In the simple case, assume the non-standby part of the system has CDF \(F(t)\) and there are (\(n - 1\)) identical backup units that will operate in sequence until the last one fails. At that point, the system finally fails.

The total system lifetime is the sum of \(n\) identically distributed random lifetimes, each having CDF \(F(t)\).

If \(F(t)\) has the exponential CDF (i.e., \(F(t) = 1 - e^{-lt}\)), then $$ \begin{eqnarray} F_2(t) & = & 1 - \lambda t e^{-\lambda t} - e^{-\lambda t} \\ & & \\ f_2(t) & = & \lambda^2 t e^{-\lambda t} \,\, , \mbox{ and} \\ & & \\ f_n(t) & = & \frac{\lambda^n t^{n-1} e^{-\lambda t}}{(n-1)!} \end{eqnarray} $$ and the PDF \(f_n(t)\) is the well-known gamma distribution.

Example: An unmanned space probe sent out to explore the solar system has an onboard computer with reliability characterized by the exponential distribution with a Mean Time To Failure (MTTF) of \(1/\lambda\) = 30 months (a constant failure rate of 1/30 = 0.033 fails per month).
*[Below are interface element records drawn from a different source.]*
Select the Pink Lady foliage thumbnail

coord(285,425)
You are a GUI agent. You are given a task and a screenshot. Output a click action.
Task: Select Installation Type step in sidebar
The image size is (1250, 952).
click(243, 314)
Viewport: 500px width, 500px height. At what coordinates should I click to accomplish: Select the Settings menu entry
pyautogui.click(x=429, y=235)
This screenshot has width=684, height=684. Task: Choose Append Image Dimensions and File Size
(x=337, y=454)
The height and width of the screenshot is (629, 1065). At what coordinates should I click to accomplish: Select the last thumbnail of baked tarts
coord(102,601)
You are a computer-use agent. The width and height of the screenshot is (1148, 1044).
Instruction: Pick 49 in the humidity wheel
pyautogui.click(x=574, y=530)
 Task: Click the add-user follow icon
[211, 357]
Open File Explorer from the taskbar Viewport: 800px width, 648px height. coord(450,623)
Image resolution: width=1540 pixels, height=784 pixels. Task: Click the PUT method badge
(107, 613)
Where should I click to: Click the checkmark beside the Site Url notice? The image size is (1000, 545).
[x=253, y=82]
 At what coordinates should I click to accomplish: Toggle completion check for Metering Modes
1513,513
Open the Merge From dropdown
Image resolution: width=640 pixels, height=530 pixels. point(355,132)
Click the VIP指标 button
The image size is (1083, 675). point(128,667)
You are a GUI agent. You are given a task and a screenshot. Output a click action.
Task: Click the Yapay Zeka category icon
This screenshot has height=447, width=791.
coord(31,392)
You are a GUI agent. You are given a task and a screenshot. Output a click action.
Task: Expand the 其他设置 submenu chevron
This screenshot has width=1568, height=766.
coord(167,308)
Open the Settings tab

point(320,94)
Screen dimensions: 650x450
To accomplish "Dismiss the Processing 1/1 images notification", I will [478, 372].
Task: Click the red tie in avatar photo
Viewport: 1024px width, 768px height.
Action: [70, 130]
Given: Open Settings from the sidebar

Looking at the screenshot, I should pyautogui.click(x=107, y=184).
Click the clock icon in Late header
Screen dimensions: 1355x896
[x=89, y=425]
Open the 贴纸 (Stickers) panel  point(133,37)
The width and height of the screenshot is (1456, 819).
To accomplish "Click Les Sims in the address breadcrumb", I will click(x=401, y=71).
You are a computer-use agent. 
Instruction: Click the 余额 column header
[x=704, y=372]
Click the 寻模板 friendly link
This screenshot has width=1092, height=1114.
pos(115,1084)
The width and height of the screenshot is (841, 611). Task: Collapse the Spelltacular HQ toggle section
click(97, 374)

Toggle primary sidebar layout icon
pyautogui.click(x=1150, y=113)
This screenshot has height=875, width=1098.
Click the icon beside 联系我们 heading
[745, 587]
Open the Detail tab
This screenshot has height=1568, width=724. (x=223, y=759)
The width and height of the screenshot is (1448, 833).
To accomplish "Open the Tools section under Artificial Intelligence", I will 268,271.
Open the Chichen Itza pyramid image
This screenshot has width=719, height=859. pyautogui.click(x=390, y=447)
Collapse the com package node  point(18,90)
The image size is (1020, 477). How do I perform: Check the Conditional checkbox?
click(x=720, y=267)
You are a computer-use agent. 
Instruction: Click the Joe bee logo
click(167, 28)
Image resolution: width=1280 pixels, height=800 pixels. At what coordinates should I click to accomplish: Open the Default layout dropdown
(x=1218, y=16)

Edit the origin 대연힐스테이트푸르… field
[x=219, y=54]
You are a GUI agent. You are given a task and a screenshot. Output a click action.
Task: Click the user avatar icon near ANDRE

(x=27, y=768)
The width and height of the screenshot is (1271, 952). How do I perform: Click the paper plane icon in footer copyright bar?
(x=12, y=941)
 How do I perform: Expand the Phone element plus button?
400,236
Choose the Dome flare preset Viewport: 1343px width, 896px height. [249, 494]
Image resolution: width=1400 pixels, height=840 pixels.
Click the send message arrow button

The probability of surviving a two year mission is only \(\mbox{exp}(-24/30)\) = 0.45. If, however, a second computer is included in the probe in a standby mode, the reliability at 24 months (using the above formula for \(F_2\)) becomes 0.8 \(\times\) 0.449 + 0.449 = 0.81. The failure rate at 24 months (\(f_2/(1-F_2)\)) reduces to [(24/900) \(\times\) 0.449]/0.81 = 0.015 fails per month. At 12 months the failure rate is only 0.0095 fails per month, which is less than 1/3 of the failure rate calculated for the non-standby case.

Standby units (as the example shows) are an effective way of increasing reliability and reducing failure rates, especially during the early stages of product life. Their improvement effect is similar to, but greater than, that of parallel redundancy . The drawback, from a practical standpoint, is the expense of extra components that are not needed for functionality.